Confidential computing addresses these vulnerabilities by enabling the secure storage and processing of sensitive data without exposure.

In the context of Web3, transparency (a core strength) also limits the industry's ability to handle sensitive data which is crucial for scaling the industry.

DeCC overcomes this by integrating blockchain technology with advanced cryptographic techniques, including Multi-Party Computation (MPC), Trusted Execution Environments (TEEs), and Zero-Knowledge Proofs (ZKPs). These technologies facilitate secure, private computation on blockchain networks, unlocking new possibilities in finance, healthcare, and other fields where data privacy and security are essential.

Bringing encryption on-chain has numerous benefits:

• Comprehensive Privacy: Ensures confidentiality over user identities, transaction amounts, and other sensitive data. This safeguards sensitive data fields like those found in network mempools and the data fields used to update the network's state during transit.
• Prevention of Manipulation: By maintaining full transaction privacy, forms of manipulation such as front-running and sandwich attacks are prevented.
• Regulatory Compliance: Alignment with data protection and privacy regulations across various jurisdictions.

This is exactly what Arcium does.

The Arcium Network is a global supercomputer providing trustless access to encrypted, verifiable, and performant computing power.

This is because the Arcium Network has many individual computers (known as “Arx Nodes”) working together to perform encrypted computations. This design ensures trustless access, meaning that no central authority is needed for verification, while computations are both verifiable and highly performant (as many Arx Nodes are computing separate pieces of a single computation in tandem).

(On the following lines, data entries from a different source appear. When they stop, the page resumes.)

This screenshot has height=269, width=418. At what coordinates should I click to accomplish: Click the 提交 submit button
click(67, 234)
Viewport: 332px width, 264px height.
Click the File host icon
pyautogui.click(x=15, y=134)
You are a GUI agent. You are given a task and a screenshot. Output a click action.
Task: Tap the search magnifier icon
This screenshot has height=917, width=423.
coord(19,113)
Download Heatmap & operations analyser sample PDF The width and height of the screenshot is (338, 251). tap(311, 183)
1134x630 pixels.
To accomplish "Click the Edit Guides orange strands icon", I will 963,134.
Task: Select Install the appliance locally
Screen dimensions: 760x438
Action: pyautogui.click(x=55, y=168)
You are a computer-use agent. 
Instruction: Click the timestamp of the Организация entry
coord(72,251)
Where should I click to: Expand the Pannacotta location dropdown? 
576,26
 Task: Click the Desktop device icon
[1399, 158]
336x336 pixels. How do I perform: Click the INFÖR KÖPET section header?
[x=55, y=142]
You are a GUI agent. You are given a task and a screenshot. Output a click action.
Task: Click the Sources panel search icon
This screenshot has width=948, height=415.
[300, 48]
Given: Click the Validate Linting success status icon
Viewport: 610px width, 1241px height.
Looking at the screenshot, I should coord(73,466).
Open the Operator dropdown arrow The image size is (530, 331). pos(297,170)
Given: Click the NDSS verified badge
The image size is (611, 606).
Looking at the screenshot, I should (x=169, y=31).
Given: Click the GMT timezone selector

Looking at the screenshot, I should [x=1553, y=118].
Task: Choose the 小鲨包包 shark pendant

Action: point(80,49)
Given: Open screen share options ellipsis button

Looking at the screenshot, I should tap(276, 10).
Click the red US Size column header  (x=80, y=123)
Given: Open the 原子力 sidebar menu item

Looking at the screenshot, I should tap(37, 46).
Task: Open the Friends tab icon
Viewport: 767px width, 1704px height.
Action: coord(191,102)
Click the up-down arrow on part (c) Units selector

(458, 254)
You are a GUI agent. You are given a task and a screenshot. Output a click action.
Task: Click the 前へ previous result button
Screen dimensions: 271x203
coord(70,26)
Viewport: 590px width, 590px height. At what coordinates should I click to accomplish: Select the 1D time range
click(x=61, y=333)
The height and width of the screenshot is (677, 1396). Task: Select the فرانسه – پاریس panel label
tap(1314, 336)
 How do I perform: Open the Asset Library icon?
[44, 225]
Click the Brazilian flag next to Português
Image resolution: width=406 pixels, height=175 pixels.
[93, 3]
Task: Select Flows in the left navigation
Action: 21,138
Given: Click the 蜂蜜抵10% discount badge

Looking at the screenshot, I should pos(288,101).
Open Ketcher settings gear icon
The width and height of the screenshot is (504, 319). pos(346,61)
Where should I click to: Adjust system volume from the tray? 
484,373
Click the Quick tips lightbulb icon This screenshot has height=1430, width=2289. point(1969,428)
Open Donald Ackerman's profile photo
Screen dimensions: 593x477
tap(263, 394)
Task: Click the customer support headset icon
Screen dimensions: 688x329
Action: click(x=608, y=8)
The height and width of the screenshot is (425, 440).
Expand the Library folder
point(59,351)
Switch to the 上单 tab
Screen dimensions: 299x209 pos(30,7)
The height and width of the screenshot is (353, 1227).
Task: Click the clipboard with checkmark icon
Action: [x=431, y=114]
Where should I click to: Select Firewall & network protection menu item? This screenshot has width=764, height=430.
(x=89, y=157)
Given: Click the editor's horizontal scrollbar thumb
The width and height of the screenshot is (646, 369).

The name is derived from Latin, where "Arcium" is the plural form of "arx," meaning "of the fortresses." This symbolizes our network of secure, fortified nodes, each individually known as an "Arx." The naming emphasizes the strength and resilience of each node being part of the decentralized and cooperative Arcium Network, much like fortresses within a fortified city.

‍DeCC Technologies: MPC, FHE, TEE, and ZKP

There are currently many players in the confidentiality space.

What differentiates Arcium? 

We used the best encryption technique (MPC) and made it hyper-scalable and flexible. To appreciate MPC’s advantages, first consider three alternatives:

1. Fully Homomorphic Encryption (FHE): FHE enables mathematical operations on encrypted data without decryption, maintaining encryption throughout the data’s journey for enhanced security. However, due to its high computational complexity, current FHE implementations struggle with cost and performance and can only handle about 5 transactions per second (TPS). Significant improvements are still many years away.
2. Trusted Execution Environments (TEEs): TEEs decrypt and compute transactions within a secure, isolated environment, offering high-performance and production-ready solutions. While great in theory, in practice, TEEs have been repeatedly proven vulnerable to side-channel attacks where attackers can potentially deduce secret keys through sophisticated methods.
3. Zero Knowledge Proofs (ZKPs): ZKPs allow one party to prove the truth of a statement to another without revealing any specific information, maintaining confidentiality. Although effective at verifying off-chain computations, they are not suitable for shared state systems, such as blockchains, where multiple parties need to interact simultaneously with the same encrypted state.

Arcium uses Multi-Party Computation (MPC) which allows multiple parties to jointly compute a function while keeping their inputs private. It’s the gold standard for confidential computations, providing scalability, speed, low cost, and flexibility.

The main drawbacks are around:

• Large-Scale Computations:  Limitations around input/output (I/O) operations make it challenging to simultaneously handle a large number of transactions that can occur with many network participants.
• Risk of Collusion: Although this risk varies for different MPC security designs, having anonymous MPC nodes means that there is the potential for collusion.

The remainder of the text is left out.